Le président Mamadou Koulibaly (président par intérim Fpi) :“La libération de Laurent Gbagbo n`est pas ma priorité”

Invité de RFI, hier mardi 24 mai 2011, le professeur Mamadou Koulibaly, N°3 du Fpi et par ailleurs président de l'Assemblée nationale, a fait un tour d'horizon de l'actualité socio-politique du pays. Il a parlé notamment de la vie de son parti déchu.

Mamadou Koulibaly, pourquoi êtes-vous allé à l'investiture d'Alassane Ouattara, le samedi dernier ?

C'est par devoir républicain. La Côte d'Ivoire s'est donné un président de la République et en tant que président de l'assemblée nationale, je devrais y être.

Est-ce que cela veut dire que personnellement, vous reconnaissez Alassane Ouattara comme le président de la Côte d'Ivoire ?

Oui, ça ne date pas d'aujourd'hui. J'ai déjà signé pour le compte du Front populaire ivoirien une déclaration qui le disait.

A quel moment aviez-vous compris que Laurent Gbagbo avait perdu l'élection ?

Après la décision du panel. Le panel ayant conclu que le vainqueur était Ouattara. Il fallait que tous les partisans se rendent à l'évidence que Ouattara était président.

C'est après le sommet du 10 mars à Addis-Abeba que vous vous êtes dit : c'est terminé !
Je n'ai pas la date exacte en tête.

Au premier tour, Laurent Gbagbo est arrivé avec 6 points d'avance sur Alassane Ouattara. En ce moment-là, pouvait-il encore gagner, c'est ça?

Oui, il était encore possible si nous avions eu un discours plus rassembleur. Si nous ne nous étions pas focalisés sur des discours qui divisent, qui affaiblissent. C'était un moment-clé.

Et le Fpi n'a pas su obtenir le ralliement du Pdci d'Henri Konan Bédié ?

Pas du Pdci mais de l'électorat du Pdci, mauvaise stratégie.

Mamadou Koulibaly, l'échec du Fpi, n'est-ce pas l'échec d'une expérience du socialisme en Afrique de l'Ouest?

Est-ce qu'elle était vraiment socialiste ? Est-ce que nous avions vraiment appliqué notre programme de gouvernement ou est-ce que nous avons fait autre chose ? Je me pose des questions.

Ces dix dernières années, votre parti n'a pas fonctionné en double commande, c'est-à-dire en direction officielle. Disons un cabinet plus secret

Oui, nous sommes tombés dans le piège des partis qui accèdent au pouvoir et qui se laissent entrainer par l'ivresse du pouvoir. La personnalité de Laurent Gbagbo était telle, c'est vrai.

Items présentés →
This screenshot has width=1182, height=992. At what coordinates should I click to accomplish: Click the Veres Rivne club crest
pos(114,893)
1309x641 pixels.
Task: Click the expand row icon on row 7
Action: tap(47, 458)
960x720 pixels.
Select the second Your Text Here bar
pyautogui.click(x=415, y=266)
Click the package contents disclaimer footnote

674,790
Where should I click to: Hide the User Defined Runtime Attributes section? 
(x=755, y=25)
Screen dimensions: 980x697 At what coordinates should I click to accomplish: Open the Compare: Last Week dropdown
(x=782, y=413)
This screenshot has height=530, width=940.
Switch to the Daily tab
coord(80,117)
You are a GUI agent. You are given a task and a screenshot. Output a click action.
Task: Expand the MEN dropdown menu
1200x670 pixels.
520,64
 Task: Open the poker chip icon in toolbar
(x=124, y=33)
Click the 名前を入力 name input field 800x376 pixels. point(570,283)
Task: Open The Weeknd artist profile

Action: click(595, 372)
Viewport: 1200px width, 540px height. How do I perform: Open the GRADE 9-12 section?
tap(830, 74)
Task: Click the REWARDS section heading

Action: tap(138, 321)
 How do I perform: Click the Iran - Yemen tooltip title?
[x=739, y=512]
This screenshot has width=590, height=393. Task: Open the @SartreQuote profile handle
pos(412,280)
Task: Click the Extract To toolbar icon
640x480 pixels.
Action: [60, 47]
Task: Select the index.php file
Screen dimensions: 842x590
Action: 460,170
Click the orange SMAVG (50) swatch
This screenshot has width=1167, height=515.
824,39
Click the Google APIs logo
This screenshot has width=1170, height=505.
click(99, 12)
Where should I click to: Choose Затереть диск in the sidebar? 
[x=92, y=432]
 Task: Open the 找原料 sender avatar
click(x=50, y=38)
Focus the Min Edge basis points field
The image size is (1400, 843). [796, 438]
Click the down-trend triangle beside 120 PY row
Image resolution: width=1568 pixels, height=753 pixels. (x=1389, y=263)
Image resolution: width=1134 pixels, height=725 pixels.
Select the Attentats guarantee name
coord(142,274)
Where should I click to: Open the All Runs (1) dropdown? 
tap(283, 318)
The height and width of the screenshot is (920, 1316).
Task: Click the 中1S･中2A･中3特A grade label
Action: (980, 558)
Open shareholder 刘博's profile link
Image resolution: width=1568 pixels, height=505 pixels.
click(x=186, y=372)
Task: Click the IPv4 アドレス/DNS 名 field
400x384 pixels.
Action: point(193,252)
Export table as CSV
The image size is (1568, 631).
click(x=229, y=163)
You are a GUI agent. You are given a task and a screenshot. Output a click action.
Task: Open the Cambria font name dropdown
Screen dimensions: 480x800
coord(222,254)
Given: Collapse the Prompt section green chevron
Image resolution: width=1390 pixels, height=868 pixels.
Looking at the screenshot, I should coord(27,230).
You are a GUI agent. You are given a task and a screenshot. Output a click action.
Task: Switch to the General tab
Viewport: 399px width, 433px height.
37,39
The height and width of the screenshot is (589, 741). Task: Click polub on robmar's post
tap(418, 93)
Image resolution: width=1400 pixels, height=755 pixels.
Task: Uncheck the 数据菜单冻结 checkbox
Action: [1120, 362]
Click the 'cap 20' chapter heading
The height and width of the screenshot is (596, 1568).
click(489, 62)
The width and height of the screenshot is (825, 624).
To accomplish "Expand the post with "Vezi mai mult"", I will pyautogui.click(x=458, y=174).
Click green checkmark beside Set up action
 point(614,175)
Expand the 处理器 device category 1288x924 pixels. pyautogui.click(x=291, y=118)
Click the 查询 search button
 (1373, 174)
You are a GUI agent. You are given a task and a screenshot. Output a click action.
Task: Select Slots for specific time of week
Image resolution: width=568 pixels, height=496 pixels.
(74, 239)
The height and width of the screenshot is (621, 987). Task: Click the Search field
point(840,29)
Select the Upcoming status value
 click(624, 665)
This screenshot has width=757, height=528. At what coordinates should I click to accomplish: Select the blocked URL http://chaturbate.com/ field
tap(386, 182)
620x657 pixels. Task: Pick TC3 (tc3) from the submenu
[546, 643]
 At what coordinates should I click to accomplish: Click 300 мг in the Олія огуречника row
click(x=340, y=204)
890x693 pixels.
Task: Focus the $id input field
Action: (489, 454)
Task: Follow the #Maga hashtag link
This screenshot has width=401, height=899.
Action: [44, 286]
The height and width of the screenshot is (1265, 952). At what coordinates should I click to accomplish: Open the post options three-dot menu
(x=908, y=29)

Consigne écrite A → Veuillez recopier le passage de l'entretien situé entre "Après la décision" et "c'est terminé !", ces deux limites incluses.
Consigne écrite B → Traduisez en anglais cette phrase de l'entretien : « Oui, il était encore possible si nous avions eu un discours plus rassembleur. »
Les items proviennent d'une autre source que l'entretien.

Réponse A →
Après la décision du panel. Le panel ayant conclu que le vainqueur était Ouattara. Il fallait que tous les partisans se rendent à l'évidence que Ouattara était président.

C'est après le sommet du 10 mars à Addis-Abeba que vous vous êtes dit : c'est terminé !

Réponse B → Yes, it was still possible if we had had a more unifying message.